**Excerpt provided**
-- Opening Marker --
I recently had the pleasure of speaking at the IoT North America conference in Chicago. This was my second time speaking at this event, and as always I was truly inspired by many of the presentations and meeting many of the IoT thought leaders.
My presentation was titled Artificial Intelligence and IoT: Making Things Smarter. It centered on the the following premise: Data is most valuable when it is new. With new data, take action and go.
Artificial intelligence is here to stay. It started in 1955, initiated by John McCarthy, who became the father of AI. From industrial automation to AI applications sponsored by DARPA, and on to smart toys, autonomous cars and smarter homes, there have been significant contributions to AI within a short period of time. Although there is further research and development needed in the AI space, it is already ready for prime time in the Internet of Things.
Let’s take a look at 3 key takeaways from the presentation.
IoT is not enough.
Artificial intelligence (AI) has now become a must in enhancing the overall user experience with IoT devices and services. With billions of data points potentially generated from IoT devices, just having a dashboard of this data is not enough. Artificial intelligence solves problems of taking action on all the data that is generated.
For example, a smart home solution will have limited use if each appliance needs to continuously be told to take action. Integrating AI would significantly enhance the experience by enabling it to automate more, and take less action. Anyone looking to make use of the data in IoT can increase its expected business value by adding AI.
It is even easier to build your own AI engine.
Back in the days before GitHub, open source and Stack Overflow came into play, we had to build everything from the ground up. With the development and creation of artificial intelligence APIs, adding AI to your IoT solution has become easy for developers who are not experts in AI.
Bons.ai offers APIs that abstract away the complexity of machine learning, and make the programming and management of AI models more accessible to developers. It takes a pedagogical approach, in which you build out curriculum using Inkling and teach your AI brain to learn from and immediately take action on that data. craft.ai, meanwhile, is a machine learning API that delivers actionable decision models from each user behavior and context history in real-time. Artificial intelligence can be applied immediately with very little data.
The possibilities of AI are just beginning.
There are three types of AI minds: artificial narrow intelligence, artificial general intelligence and artificial super intelligence. Artificial narrow intelligence has the capability of performing one task repeatedly. For example, IBM’s Deep Blue chess computer was considered a “one task” machine, although it did surpass human intelligence in defeating the world champion Garry Kasparov in 1996. Its AI software had the capability of evaluating 200 million moves a second! Another example of a machine having narrow intelligence is the Unimate industrial robot developed in 1961 by GM. It was the first industrial robot and performed the task of automating the manufacture of picture tubes.
-- Closing Marker --
**Dataset excerpts**
-- Opening Marker --
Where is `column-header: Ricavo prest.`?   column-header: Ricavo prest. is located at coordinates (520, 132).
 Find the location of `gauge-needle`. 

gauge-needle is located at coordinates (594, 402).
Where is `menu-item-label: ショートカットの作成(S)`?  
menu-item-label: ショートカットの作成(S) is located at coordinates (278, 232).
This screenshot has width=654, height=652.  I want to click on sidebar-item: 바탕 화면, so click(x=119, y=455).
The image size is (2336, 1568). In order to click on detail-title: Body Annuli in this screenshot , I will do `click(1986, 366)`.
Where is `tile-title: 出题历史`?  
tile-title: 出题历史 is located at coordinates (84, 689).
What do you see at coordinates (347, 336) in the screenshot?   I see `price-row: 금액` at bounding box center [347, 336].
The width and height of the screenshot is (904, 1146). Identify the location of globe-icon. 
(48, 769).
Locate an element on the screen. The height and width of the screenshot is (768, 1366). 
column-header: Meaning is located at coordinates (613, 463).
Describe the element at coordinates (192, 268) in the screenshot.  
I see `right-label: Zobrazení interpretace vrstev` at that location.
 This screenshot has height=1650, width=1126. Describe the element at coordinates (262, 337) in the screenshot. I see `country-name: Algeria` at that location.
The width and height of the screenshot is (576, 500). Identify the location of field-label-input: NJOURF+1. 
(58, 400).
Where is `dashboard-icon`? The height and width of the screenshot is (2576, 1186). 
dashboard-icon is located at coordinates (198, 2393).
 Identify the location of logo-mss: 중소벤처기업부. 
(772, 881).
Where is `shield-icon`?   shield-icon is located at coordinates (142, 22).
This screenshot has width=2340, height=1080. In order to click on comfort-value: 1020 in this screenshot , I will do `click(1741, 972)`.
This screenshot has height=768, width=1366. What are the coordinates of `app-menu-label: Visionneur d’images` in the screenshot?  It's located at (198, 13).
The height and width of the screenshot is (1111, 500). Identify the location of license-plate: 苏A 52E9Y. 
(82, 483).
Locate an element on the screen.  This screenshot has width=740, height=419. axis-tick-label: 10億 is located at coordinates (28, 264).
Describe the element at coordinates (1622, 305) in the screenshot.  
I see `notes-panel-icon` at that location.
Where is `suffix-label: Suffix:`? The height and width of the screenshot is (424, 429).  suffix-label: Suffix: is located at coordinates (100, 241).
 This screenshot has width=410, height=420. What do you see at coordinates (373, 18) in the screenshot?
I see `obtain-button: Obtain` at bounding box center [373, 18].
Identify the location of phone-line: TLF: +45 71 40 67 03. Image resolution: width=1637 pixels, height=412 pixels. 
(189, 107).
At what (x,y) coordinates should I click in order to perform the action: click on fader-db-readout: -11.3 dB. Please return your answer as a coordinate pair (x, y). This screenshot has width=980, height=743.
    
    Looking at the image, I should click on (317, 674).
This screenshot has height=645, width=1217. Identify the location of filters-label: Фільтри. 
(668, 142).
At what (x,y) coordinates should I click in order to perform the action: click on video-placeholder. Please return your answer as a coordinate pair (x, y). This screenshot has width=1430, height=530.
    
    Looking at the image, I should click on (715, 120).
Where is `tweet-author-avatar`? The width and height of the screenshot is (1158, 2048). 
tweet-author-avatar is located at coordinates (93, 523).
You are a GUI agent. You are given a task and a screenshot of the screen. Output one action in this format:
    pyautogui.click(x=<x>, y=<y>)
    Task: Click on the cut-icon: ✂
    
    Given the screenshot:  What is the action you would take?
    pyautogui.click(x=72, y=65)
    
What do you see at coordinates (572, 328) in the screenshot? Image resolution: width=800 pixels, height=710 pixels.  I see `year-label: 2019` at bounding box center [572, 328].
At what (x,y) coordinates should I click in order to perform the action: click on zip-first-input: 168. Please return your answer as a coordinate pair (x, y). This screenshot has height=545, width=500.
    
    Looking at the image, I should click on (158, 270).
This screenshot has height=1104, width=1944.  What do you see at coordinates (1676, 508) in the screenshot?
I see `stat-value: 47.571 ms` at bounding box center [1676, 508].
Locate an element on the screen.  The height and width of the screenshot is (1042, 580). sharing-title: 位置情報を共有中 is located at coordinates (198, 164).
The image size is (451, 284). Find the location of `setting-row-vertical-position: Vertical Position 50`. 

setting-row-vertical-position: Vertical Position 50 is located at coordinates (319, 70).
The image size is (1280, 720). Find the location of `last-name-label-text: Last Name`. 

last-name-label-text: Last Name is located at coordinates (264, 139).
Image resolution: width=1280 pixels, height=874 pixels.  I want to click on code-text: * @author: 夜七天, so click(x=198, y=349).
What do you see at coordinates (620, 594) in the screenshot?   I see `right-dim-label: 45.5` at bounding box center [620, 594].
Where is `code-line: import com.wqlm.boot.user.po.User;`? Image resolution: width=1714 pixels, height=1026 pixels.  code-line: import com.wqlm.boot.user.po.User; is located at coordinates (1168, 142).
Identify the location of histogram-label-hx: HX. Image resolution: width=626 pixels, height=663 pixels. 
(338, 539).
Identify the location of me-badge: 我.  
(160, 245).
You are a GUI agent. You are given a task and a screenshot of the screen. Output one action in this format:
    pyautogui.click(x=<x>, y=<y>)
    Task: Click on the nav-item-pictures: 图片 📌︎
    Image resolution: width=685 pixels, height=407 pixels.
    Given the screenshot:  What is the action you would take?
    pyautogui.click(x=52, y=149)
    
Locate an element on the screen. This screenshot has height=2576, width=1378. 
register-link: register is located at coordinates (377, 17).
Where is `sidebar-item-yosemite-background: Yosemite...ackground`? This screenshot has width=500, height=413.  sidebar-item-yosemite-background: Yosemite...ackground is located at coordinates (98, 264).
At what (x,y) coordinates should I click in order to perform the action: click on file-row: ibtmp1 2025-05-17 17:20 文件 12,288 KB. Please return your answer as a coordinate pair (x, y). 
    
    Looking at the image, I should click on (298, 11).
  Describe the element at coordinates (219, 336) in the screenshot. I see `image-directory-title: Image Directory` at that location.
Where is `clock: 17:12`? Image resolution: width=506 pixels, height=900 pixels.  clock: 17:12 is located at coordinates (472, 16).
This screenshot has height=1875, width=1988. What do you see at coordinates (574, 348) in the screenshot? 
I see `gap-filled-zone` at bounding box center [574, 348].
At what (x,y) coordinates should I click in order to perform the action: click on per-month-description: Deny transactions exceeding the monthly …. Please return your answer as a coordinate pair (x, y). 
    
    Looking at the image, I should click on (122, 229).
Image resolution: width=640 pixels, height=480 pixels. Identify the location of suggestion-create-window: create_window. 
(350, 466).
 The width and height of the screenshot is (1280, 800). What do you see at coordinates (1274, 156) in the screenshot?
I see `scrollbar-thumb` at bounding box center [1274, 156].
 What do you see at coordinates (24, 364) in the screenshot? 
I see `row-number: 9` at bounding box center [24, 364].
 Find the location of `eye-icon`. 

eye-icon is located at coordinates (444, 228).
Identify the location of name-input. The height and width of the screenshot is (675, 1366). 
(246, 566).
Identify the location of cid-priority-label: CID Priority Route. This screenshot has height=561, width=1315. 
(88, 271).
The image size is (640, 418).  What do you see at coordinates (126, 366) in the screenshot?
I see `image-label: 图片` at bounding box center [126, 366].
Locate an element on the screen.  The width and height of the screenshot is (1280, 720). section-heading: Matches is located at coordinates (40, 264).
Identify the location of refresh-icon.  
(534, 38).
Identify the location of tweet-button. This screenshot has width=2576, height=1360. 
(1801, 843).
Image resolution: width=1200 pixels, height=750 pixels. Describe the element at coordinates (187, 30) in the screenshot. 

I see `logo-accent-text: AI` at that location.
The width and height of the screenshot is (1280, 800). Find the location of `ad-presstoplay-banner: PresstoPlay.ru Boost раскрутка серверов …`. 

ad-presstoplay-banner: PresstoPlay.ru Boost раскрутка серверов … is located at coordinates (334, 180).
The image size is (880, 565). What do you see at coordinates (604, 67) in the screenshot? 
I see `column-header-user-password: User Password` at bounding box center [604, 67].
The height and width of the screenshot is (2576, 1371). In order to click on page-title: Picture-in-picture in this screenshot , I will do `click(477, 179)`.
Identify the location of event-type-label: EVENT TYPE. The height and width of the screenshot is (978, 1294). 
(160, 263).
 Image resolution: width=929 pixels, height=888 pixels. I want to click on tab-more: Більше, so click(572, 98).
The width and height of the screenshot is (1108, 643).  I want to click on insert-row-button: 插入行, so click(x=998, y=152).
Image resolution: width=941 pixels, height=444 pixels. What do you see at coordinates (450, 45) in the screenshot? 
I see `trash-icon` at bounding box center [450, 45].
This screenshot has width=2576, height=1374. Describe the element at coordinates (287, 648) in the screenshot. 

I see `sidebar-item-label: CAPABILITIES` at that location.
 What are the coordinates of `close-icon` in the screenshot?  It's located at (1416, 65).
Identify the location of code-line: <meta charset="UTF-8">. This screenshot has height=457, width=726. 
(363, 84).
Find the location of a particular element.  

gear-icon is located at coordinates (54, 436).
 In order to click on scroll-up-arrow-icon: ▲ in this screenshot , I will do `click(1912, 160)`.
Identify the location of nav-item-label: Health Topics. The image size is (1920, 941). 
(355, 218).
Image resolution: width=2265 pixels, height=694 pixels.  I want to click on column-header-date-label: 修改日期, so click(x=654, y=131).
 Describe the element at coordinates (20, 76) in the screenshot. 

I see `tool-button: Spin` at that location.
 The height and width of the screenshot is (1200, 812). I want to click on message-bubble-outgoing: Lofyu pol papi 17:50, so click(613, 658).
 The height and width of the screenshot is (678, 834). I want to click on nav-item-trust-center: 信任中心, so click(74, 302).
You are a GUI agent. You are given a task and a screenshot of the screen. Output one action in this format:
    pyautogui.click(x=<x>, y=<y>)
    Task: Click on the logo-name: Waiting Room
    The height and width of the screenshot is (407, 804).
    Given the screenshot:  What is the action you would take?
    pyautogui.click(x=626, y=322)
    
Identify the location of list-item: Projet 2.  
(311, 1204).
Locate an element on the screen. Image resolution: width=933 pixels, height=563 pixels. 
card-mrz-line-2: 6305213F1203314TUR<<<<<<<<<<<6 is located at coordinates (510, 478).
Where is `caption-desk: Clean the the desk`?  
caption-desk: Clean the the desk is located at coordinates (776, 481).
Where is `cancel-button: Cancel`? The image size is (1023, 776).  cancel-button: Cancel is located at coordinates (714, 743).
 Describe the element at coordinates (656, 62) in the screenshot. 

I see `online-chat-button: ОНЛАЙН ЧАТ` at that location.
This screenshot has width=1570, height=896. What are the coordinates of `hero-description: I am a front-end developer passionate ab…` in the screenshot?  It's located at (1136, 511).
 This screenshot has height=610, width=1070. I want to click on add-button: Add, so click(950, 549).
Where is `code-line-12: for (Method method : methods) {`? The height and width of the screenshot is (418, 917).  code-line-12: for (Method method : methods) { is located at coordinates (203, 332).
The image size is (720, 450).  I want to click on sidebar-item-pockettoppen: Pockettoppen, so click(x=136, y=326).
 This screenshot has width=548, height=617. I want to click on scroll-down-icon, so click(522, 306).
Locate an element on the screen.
-- Closing Marker --
**Problems and tasks**
1 - Can you duplicate the part of the post about AI and IoT starting at "My presentation was" and ending at "Internet of Things."?
2 - Answer these questions using the post about AI and IoT:
(a) In what city was the IoT North America conference held?
(b) In what year does the post say artificial intelligence started?
(c) Which company developed the Unimate industrial robot, and in what year?
3 - What is the Spanish translation of this sentence from the post about AI and IoT: "Artificial intelligence can be applied immediately with very little data."

**Numbered responses**
1 -
My presentation was titled Artificial Intelligence and IoT: Making Things Smarter. It centered on the the following premise: Data is most valuable when it is new. With new data, take action and go.
Artificial intelligence is here to stay. It started in 1955, initiated by John McCarthy, who became the father of AI. From industrial automation to AI applications sponsored by DARPA, and on to smart toys, autonomous cars and smarter homes, there have been significant contributions to AI within a short period of time. Although there is further research and development needed in the AI space, it is already ready for prime time in the Internet of Things.

2 -
(a) Chicago
(b) 1955
(c) GM, in 1961

3 - La inteligencia artificial puede aplicarse de inmediato con muy pocos datos.